#### QUOTED PASSAGE

Re: Design proposal to use Arrow Flight as transport for Gremlin Server

Posted by Valentyn Kahamlyk <va...@bitquilltech.com.INVALID>.
Hello all,I'm hosting in Discord a short demo for proof of concept using
Arrow Flight with Gremlin, using string queries and GraphSON for
serialization. Any questions and comments are welcome. The next step will
be to create the full designs based on the proof of concept.The planned
date is Aug 12, I will follow up with the exact time later.

On Thu, Jun 30, 2022 at 4:35 PM Valentyn Kahamlyk <
valentynk@bitquilltech.com> wrote:

> Hello Everyone,
>
> I would like to propose exploring options to use Arrow Flight as a transport for Gremlin Server. Currently Gremlin Server and Clients are based on WebSockets with a custom sub-protocol and serialization to GraphSON and GraphBinary.  Developers for each driver must implement those protocols from scratch and there is a limited amount of code which is being reused (only 3rd party WebSocket libraries are currently reused in the client variants). The protocol implementation is a complicated and error-prone process, so most drivers only support some subset of Gremlin Server features. The maintenance cost is also constantly increasing with the number of new client variants being added to TinkerPop.

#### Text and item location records
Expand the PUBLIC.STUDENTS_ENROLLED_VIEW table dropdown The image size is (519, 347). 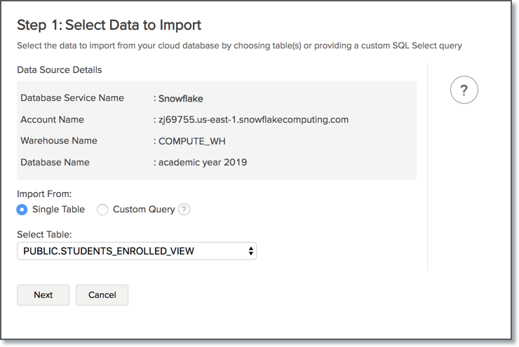(137, 251)
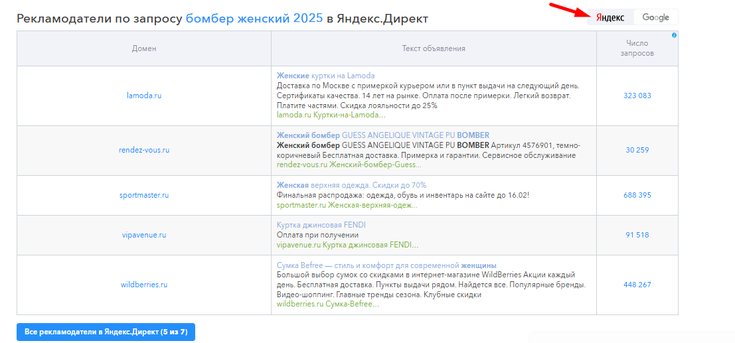Open rendez-vous.ru in the Домен column
The width and height of the screenshot is (735, 343).
coord(144,150)
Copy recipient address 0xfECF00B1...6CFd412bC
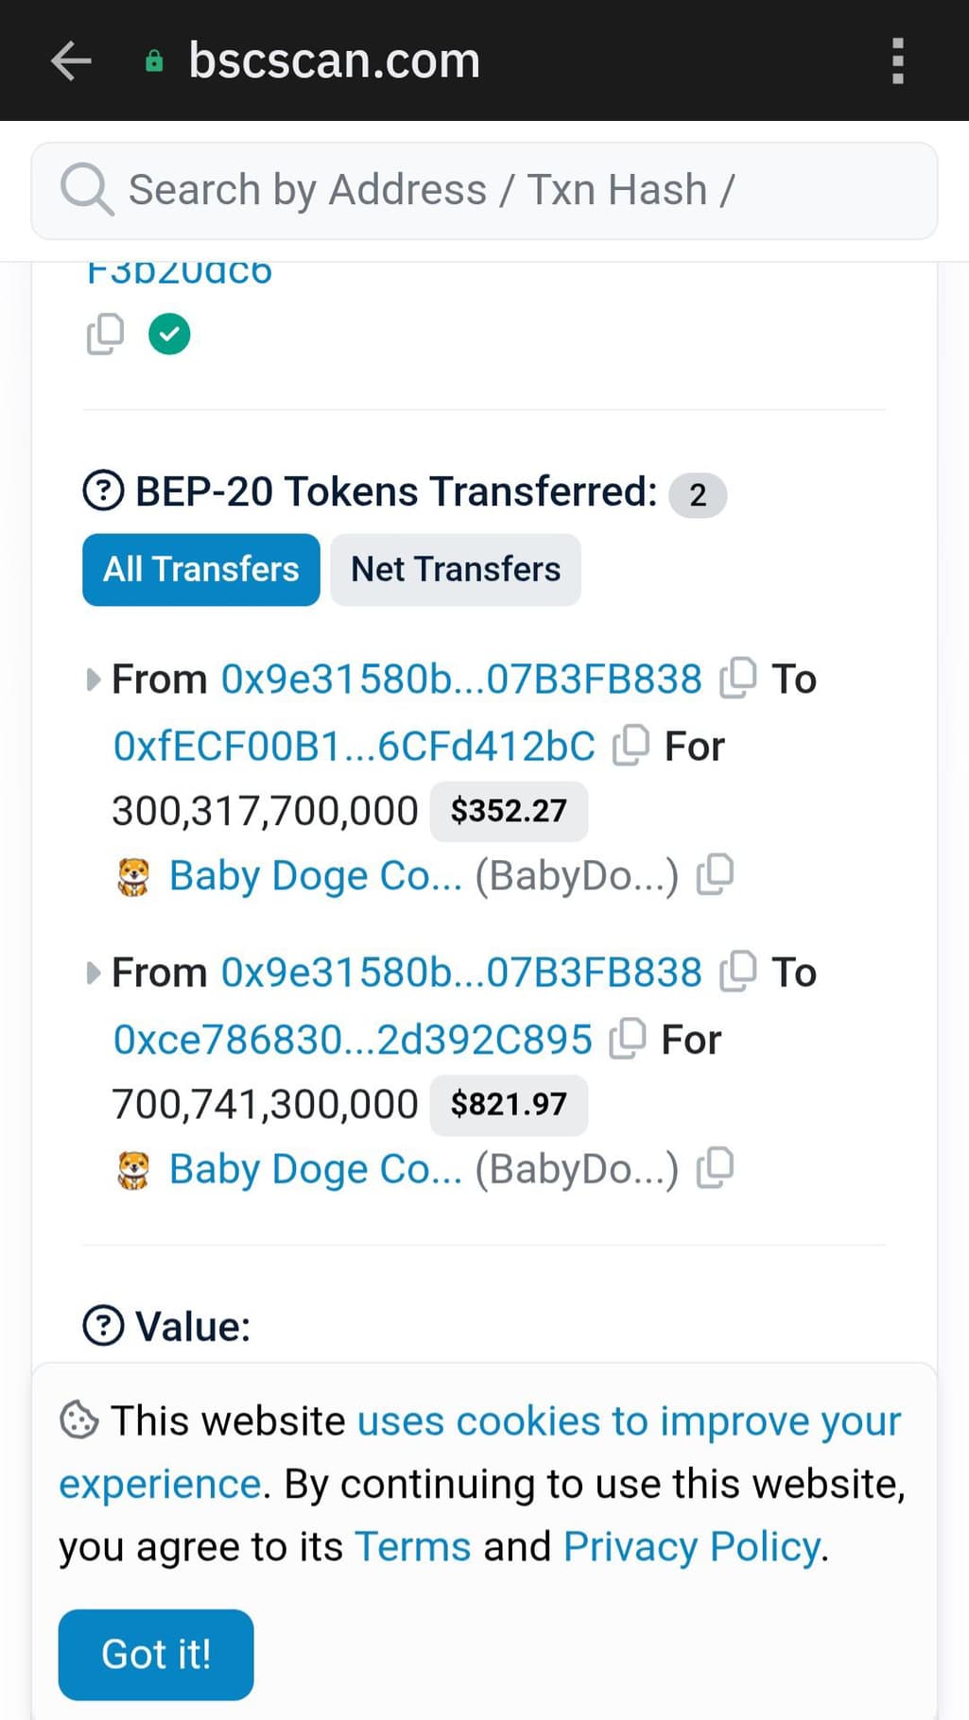The width and height of the screenshot is (969, 1720). pos(631,746)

#### WHAT YOU NEED TO DO
(a) Return the part of the Arrow Flight post from "On Thu, Jun" up to and including "added to TinkerPop.", copied word for word.
(b) In the Arrow Flight post, what is the planned date for the Discord demo?
The records are not needed for any of this.

#### RESPONSES PER TASK
(a)
On Thu, Jun 30, 2022 at 4:35 PM Valentyn Kahamlyk <
valentynk@bitquilltech.com> wrote:

> Hello Everyone,
>
> I would like to propose exploring options to use Arrow Flight as a transport for Gremlin Server. Currently Gremlin Server and Clients are based on WebSockets with a custom sub-protocol and serialization to GraphSON and GraphBinary.  Developers for each driver must implement those protocols from scratch and there is a limited amount of code which is being reused (only 3rd party WebSocket libraries are currently reused in the client variants). The protocol implementation is a complicated and error-prone process, so most drivers only support some subset of Gremlin Server features. The maintenance cost is also constantly increasing with the number of new client variants being added to TinkerPop.

(b) Aug 12